### [TEXT FOR ANALYSIS]
The report notes that investment levels significantly declined in H1 2023, especially in the late-stage sector. The trend mirrors public markets where 89% of VC-backed tech companies that went public in 2021 are now trading below their initial public offering (IPO) market capitalizations, it says.

The number of freshly minted tech unicorns decreased substantially, dropping from a record of 293 in 2021, to 168 in 2022, and a mere 13 in H1 2023. SBV estimates that only 13% of these billion-dollar startups are currently profitable, with the vast majority of them relying on large, late-stage deals to stay afloat.

US tech unicorn formation and value, Source: H2 2023 State of the Markets, Silicon Valley Bank, 2023

US tech unicorn formation and value, Source: H2 2023 State of the Markets, Silicon Valley Bank, 2023

Valuations and deal sizes are also down across all stages, though Series D and higher-stage startups have been the hardest hit. In H1 2023, these companies saw their median pre-money valuations and median deal sizes decreased by more than 50% compared with the same period in 2022. These metrics declined more modestly for Series A startups, with valuations and deal sizes dipping by 13% and deal sizes decreasing 21% year-over-year (YoY) in H1 2023, respectively.

US VC-backed tech companies: Deal benchmarking by deal date and stage, Source: H2 2023 State of the Markets, Silicon Valley Bank, 2023

US VC-backed tech companies: Deal benchmarking by deal date and stage, Source: H2 2023 State of the Markets, Silicon Valley Bank, 2023

Besides deal metrics, operating metrics for companies raising capital have changed as well, the report notes. Startups are putting a greater focus on profitability and reducing burn rates, which, SVB claims, have decreased 24% since the start of 2023. This shift has ultimately impacted their revenue growth.

Stronger, leaner companies

The US VC fundraising landscape experienced record-breaking growth for five consecutive years starting in 2017, driven by low interest rates, investors seeking returns in private markets, and rapid tech adoption during the pandemic.

However, since H1 2023, the market has witnessed a 66% drop in VC fundraising, with only US$35 billion raised in H1 2023.

According to SVB, part of the reason for that is that many firms are not looking to raise capital as they had already done so during the boom. Instead, they are biding their time and deploying capital far more slowly.

Evidenced of that is that only 46% of US VC-backed tech companies said that they must raise capital in the next 12 months, a proportion that’s lower than historical pre-pandemic levels.

The report also notes that while the focus on profitability has led to lower revenue growth, earnings before interest, taxes, depreciation, and amortization (EBITDA) margins have increased, suggesting improved operational profitability and efficiency.

SVB estimates that since this time last year, operating margins of US VC-backed tech companies have improved 37% points. If the current trend of improving profitability continues, the bank expects operating margins to surpass their 2020 peak by the end of 2023.

Ultimately, this focus on profitability and financial performance will be beneficial for the US tech industry, SVB says, and will help create stronger, leaner tech companies that capable of sustainable growth and stronger long-term performance.

Trends shared in the SVB report are consistent with what’s been observed globally. Data from research firm Pitchbook shared with Reuters show that VC funding globally almost halved in the first six months of 2023, declining 48% to US$173.9 billion.

The trend highlights less demand from companies amid sharply higher interest rates and a lack of enthusiasm on the part of investors, a report says, and comes despite high interest in artificial intelligence (AI) startups. According to Pitchbook, investors committed more than US$40 billion into AI startups in the first half of the year, participating in massive rounds such as OpenAI’s US$10 billion investment and Inflection AI’s US$1.3 billion round.

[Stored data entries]
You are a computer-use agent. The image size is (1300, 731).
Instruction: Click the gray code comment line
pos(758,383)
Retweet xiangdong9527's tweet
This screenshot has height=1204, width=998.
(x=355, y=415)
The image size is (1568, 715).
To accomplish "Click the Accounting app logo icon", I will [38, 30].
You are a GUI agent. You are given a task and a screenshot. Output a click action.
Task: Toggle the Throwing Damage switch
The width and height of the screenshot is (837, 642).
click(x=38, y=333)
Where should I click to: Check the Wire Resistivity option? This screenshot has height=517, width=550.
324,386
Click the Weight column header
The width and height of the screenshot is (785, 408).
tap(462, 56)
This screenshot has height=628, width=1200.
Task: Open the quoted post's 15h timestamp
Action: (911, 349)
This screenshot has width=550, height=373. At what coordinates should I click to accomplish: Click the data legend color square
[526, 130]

### [TASK]
Using the venture capital text, answer these:
1. How many new tech unicorns were minted in H1 2023?
2. How much money did US VC fundraising raise in H1 2023?
3. According to Pitchbook, how much did investors commit to AI startups in the first half of the year?
The records were taken from a separate source.

### [FINISHED TASK]
1. 13
2. US$35 billion
3. More than US$40 billion